PEACH: A sentence-aligned Parallel English-Arabic Corpus for Healthcare
Rania Al-Sabbagh

TL;DR
PEACH is a high-quality, sentence-aligned English-Arabic healthcare corpus designed to support translation, NLP research, and educational applications, containing over 51,000 sentence pairs and available for public use.
Contribution
It introduces PEACH, a manually aligned, domain-specific parallel corpus for English-Arabic healthcare texts, filling a gap in resources for translation and NLP research.
Findings
Contains 51,671 sentence pairs with high alignment quality
Enables development of domain-specific machine translation models
Supports research in contrastive linguistics and readability assessment
Abstract
This paper introduces PEACH, a sentence-aligned parallel English-Arabic corpus of healthcare texts encompassing patient information leaflets and educational materials. The corpus contains 51,671 parallel sentences, totaling approximately 590,517 English and 567,707 Arabic word tokens. Sentence lengths vary between 9.52 and 11.83 words on average.
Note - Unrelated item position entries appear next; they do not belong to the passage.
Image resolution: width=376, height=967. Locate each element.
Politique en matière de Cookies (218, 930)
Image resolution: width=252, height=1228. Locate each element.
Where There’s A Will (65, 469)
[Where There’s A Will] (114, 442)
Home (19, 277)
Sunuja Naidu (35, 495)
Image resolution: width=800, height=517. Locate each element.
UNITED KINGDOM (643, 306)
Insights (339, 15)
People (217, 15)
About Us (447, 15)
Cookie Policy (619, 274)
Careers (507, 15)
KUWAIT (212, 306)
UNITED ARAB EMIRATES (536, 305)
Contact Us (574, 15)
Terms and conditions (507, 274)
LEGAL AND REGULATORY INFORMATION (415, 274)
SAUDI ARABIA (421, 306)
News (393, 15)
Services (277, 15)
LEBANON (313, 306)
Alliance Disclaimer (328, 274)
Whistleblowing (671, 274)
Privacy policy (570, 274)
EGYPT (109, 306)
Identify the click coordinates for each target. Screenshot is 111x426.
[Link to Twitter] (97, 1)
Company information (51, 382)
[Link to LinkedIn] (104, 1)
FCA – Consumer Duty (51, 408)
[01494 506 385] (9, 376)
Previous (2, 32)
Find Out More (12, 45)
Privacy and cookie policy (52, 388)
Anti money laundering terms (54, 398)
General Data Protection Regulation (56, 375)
As a manually aligned corpus, PEACH is a gold-standard corpus, aiding researchers in contrastive linguistics, translation studies, and natural language processing. It can be used to derive bilingual lexicons, adapt large language models for domain-specific machine translation, evaluate user perceptions of machine translation in healthcare, assess patient information leaflets and educational materials' readability and lay-friendliness, and as an educational resource in translation studies. PEACH is publicly accessible.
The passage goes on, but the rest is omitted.